__Task instructions__.
In this material, which lines include the string "agent"? Show them.

__Information shown__.
##########

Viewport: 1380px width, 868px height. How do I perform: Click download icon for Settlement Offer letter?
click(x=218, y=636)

##########

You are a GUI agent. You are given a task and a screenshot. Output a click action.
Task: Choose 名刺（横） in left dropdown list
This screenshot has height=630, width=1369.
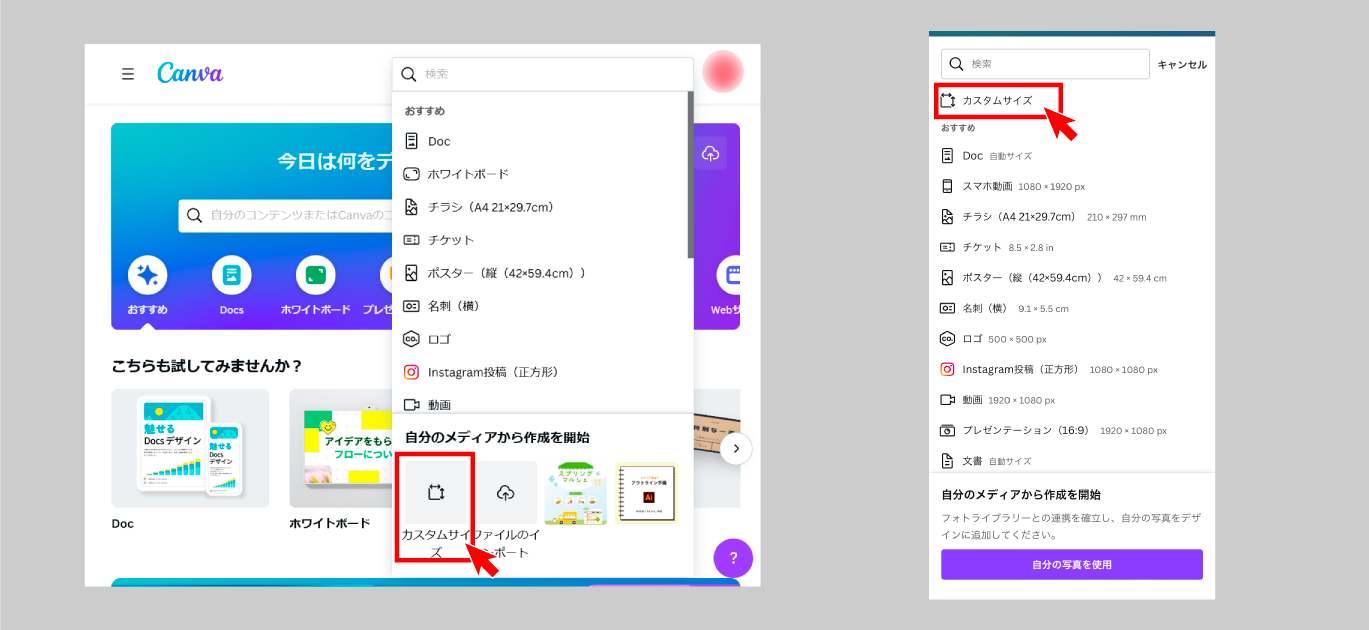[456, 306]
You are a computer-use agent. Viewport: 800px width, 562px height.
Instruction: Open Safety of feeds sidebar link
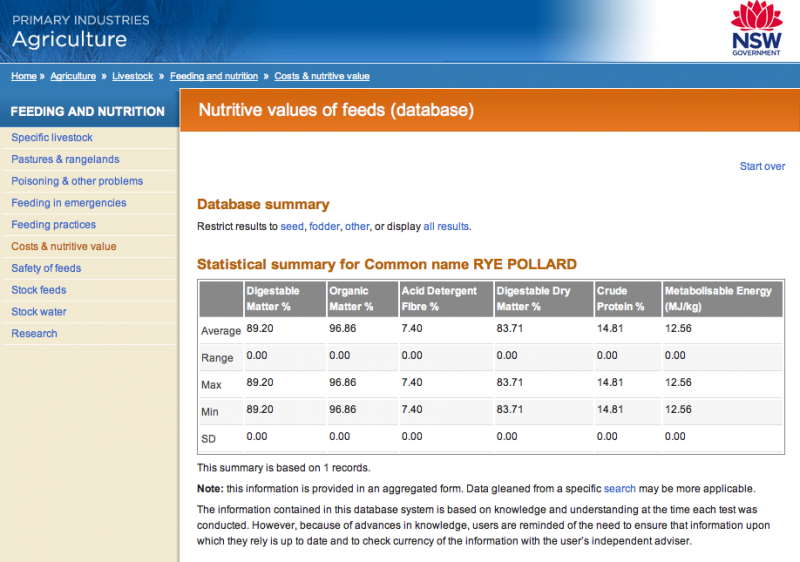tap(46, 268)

##########

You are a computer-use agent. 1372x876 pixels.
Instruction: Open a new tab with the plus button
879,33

##########

__Answer to this problem__.
You are a GUI agent. You are given a task and a screenshot. Output a click action.
You are a computer-use agent. Viewport: 800px width, 562px height.
You are a computer-use agent. 1372x876 pixels.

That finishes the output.